### [Aim of the exercise]
List, from the lines below, each one with "pixels" in it.

### [The data]
--- START ---

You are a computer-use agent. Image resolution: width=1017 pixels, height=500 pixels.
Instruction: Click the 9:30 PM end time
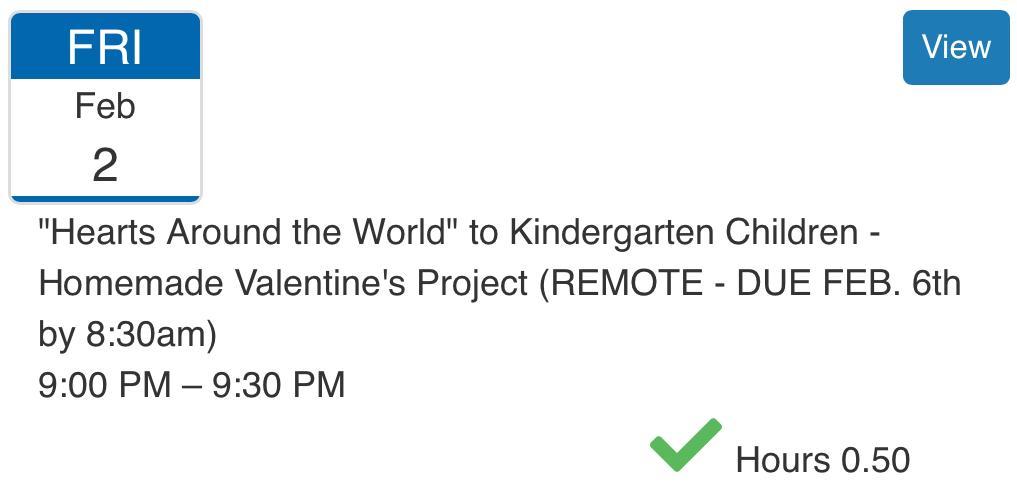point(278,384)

--- END ---
--- START ---

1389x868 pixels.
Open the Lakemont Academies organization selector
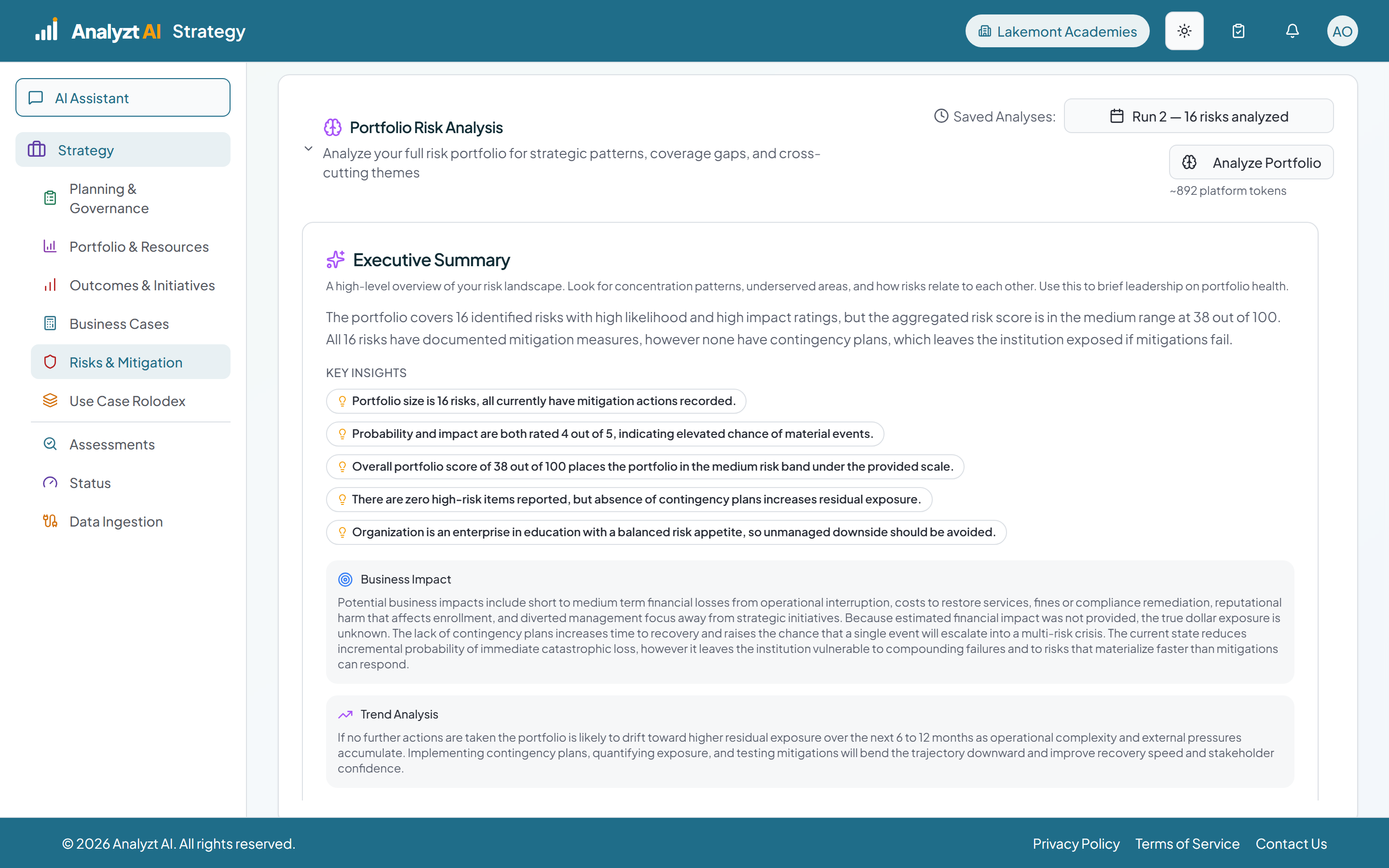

--- END ---
--- START ---

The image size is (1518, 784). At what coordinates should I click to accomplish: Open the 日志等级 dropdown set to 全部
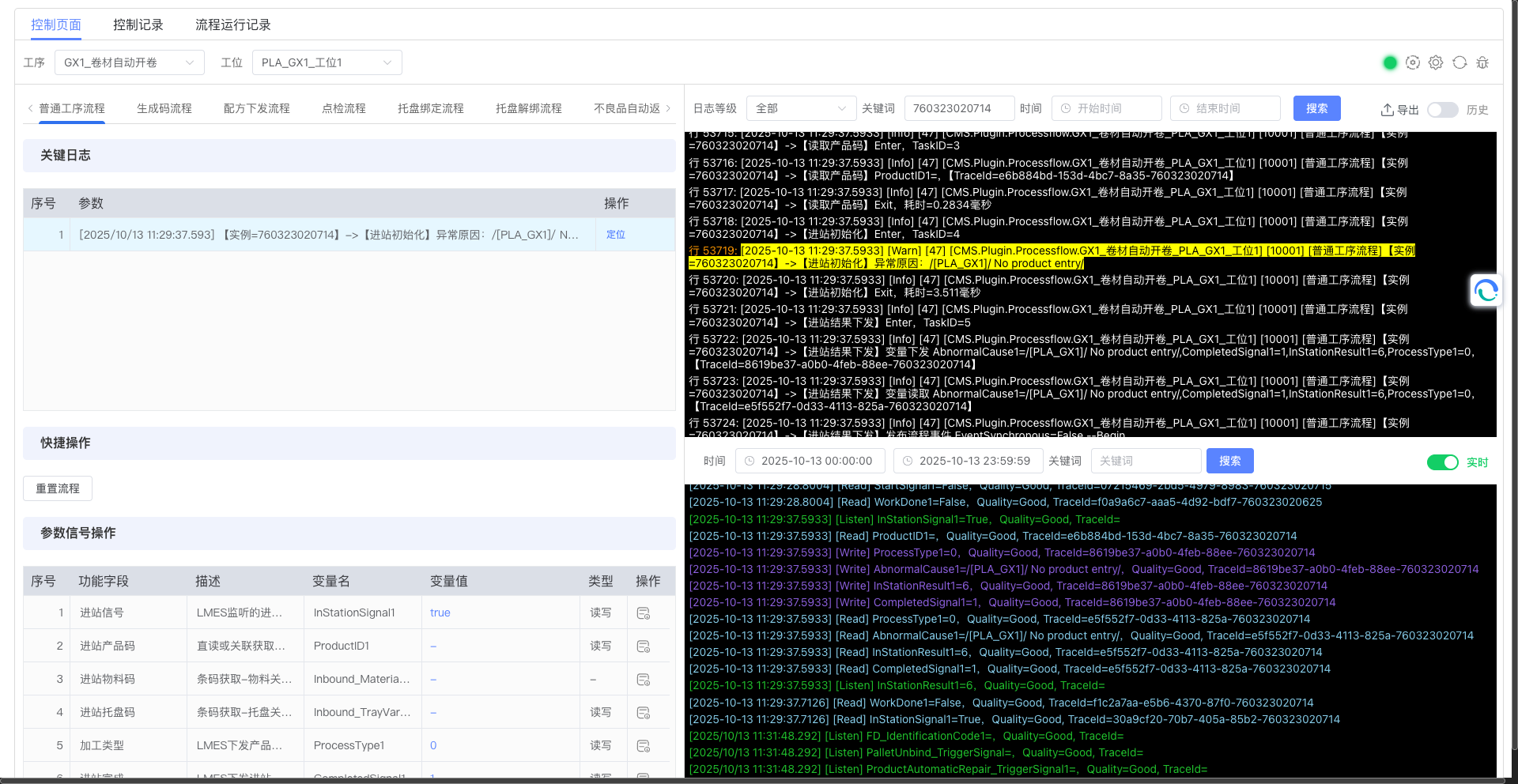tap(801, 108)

--- END ---

### [Reply to the task]
You are a computer-use agent. Image resolution: width=1017 pixels, height=500 pixels.
1389x868 pixels.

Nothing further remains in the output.